# [WHAT THE TASK REQUIRES]
Please copy the last part of the entries exactly: the line that has "1487x812 pixels. How" and every line up to and including the end, nothing more.

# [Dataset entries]
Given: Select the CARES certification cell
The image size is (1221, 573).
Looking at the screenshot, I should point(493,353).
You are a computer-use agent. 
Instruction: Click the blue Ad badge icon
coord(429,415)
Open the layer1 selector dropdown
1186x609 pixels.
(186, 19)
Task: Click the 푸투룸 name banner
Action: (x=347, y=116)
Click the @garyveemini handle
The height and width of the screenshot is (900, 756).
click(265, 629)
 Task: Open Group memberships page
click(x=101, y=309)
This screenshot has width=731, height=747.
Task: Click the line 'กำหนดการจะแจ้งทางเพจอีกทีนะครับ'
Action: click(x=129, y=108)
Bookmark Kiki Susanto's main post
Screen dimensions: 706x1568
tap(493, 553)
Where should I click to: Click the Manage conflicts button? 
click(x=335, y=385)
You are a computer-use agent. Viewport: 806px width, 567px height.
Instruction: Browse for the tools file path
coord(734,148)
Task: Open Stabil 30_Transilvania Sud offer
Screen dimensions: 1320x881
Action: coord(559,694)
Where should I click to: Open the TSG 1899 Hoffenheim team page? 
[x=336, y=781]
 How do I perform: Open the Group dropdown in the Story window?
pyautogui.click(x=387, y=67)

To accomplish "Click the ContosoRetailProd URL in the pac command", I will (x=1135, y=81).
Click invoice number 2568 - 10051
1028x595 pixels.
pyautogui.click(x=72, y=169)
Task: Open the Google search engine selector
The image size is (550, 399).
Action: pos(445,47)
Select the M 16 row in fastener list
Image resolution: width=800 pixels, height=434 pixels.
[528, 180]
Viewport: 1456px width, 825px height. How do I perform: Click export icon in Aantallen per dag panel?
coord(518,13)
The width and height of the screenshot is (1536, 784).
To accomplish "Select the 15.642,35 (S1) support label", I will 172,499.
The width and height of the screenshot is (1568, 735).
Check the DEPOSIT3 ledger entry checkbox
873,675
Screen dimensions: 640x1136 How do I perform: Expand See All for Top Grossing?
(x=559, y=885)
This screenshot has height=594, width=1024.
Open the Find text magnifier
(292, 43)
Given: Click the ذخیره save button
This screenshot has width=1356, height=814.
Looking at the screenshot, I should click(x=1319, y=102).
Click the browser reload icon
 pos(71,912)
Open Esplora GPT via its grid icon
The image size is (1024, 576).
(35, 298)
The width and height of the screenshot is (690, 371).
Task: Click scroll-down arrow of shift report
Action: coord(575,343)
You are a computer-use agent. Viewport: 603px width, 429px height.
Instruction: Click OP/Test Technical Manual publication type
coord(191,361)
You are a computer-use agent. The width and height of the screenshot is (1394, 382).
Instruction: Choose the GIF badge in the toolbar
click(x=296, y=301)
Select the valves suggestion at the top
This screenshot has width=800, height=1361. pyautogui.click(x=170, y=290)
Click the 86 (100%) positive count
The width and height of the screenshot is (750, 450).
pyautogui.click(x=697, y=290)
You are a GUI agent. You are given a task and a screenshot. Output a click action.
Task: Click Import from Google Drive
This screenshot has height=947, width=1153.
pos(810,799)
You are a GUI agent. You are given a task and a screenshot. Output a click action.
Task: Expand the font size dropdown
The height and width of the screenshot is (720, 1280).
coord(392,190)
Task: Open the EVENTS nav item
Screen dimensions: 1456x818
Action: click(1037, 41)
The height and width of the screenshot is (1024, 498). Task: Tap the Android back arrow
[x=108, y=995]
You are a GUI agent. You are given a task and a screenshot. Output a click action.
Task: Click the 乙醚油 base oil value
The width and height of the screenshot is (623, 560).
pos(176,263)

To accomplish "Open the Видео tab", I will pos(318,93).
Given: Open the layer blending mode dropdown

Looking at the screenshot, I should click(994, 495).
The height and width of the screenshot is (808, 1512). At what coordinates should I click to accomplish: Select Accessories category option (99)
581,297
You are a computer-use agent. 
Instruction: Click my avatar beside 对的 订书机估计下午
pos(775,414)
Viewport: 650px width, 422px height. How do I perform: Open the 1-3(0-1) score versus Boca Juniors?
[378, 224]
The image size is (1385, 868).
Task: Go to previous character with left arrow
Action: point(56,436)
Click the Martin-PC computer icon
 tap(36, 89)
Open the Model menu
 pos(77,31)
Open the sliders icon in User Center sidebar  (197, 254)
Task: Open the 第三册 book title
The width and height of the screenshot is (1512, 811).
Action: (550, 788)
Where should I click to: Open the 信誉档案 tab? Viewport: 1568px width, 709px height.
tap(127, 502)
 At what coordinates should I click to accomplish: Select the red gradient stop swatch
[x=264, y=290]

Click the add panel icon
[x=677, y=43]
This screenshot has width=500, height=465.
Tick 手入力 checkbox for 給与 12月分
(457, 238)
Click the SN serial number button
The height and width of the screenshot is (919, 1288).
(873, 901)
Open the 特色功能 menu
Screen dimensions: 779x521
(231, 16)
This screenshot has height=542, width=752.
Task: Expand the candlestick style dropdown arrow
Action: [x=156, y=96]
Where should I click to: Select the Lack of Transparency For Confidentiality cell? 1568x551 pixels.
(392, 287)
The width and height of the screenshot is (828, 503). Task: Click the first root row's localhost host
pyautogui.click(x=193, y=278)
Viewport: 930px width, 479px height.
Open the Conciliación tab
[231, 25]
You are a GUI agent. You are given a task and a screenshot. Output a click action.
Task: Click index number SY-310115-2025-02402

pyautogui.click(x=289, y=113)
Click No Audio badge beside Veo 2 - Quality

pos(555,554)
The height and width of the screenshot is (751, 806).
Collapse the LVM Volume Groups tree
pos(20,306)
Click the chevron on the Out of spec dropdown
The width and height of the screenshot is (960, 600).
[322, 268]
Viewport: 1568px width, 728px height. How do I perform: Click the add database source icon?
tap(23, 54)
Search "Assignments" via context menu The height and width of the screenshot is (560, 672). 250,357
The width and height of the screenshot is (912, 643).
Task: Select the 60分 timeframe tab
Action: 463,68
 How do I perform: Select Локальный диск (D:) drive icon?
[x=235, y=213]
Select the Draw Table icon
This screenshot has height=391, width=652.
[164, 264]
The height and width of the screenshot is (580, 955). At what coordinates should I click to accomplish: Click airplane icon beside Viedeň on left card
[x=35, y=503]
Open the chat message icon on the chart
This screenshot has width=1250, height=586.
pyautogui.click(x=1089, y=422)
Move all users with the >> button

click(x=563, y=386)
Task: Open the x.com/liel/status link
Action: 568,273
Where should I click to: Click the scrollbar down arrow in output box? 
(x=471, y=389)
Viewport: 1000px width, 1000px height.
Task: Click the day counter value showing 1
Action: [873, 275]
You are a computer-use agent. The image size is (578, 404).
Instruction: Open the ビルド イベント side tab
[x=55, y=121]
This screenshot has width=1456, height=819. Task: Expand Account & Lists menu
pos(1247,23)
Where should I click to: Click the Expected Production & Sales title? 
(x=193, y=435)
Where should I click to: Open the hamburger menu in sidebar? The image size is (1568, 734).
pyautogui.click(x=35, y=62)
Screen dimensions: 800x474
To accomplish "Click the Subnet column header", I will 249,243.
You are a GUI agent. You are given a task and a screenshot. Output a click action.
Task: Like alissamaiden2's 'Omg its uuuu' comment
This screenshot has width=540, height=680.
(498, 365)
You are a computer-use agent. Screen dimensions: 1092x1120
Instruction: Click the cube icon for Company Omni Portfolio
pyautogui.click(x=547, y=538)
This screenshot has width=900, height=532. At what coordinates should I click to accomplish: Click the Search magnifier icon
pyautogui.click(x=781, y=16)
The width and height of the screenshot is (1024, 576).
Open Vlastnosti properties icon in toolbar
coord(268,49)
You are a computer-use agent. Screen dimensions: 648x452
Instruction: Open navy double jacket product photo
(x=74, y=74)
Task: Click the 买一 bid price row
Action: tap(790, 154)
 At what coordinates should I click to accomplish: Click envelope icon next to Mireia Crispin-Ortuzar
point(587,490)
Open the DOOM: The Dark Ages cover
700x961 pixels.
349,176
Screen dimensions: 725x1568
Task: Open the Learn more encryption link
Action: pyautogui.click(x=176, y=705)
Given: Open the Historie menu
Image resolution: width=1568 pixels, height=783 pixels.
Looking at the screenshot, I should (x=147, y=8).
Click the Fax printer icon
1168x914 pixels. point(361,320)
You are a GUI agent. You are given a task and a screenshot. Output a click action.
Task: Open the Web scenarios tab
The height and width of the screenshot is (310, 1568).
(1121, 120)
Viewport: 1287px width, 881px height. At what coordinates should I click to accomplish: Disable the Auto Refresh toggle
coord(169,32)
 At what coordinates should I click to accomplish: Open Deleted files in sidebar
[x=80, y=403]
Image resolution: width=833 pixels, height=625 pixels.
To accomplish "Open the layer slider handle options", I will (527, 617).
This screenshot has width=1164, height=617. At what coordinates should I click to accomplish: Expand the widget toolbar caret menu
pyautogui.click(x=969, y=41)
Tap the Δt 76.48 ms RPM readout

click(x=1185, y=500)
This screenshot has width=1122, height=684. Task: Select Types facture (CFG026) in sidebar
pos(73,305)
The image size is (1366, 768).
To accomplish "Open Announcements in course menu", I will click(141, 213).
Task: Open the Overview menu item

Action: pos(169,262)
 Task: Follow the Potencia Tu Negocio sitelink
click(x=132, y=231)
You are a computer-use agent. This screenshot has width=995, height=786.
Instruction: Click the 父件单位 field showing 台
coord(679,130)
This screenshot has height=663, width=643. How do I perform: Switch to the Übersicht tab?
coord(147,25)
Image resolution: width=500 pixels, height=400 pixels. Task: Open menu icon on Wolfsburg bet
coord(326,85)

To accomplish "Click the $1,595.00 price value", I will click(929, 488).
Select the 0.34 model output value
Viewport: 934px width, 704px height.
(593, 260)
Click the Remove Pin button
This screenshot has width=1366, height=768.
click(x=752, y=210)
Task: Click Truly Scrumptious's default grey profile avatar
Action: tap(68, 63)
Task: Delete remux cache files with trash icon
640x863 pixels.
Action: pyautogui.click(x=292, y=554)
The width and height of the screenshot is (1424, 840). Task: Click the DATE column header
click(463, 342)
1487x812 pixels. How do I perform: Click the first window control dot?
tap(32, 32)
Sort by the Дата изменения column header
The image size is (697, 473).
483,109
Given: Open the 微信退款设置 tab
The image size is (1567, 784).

# [YOUR SOLUTION]
1487x812 pixels. How do I perform: Click the first window control dot?
tap(32, 32)
Sort by the Дата изменения column header
The image size is (697, 473).
483,109
Given: Open the 微信退款设置 tab
The image size is (1567, 784).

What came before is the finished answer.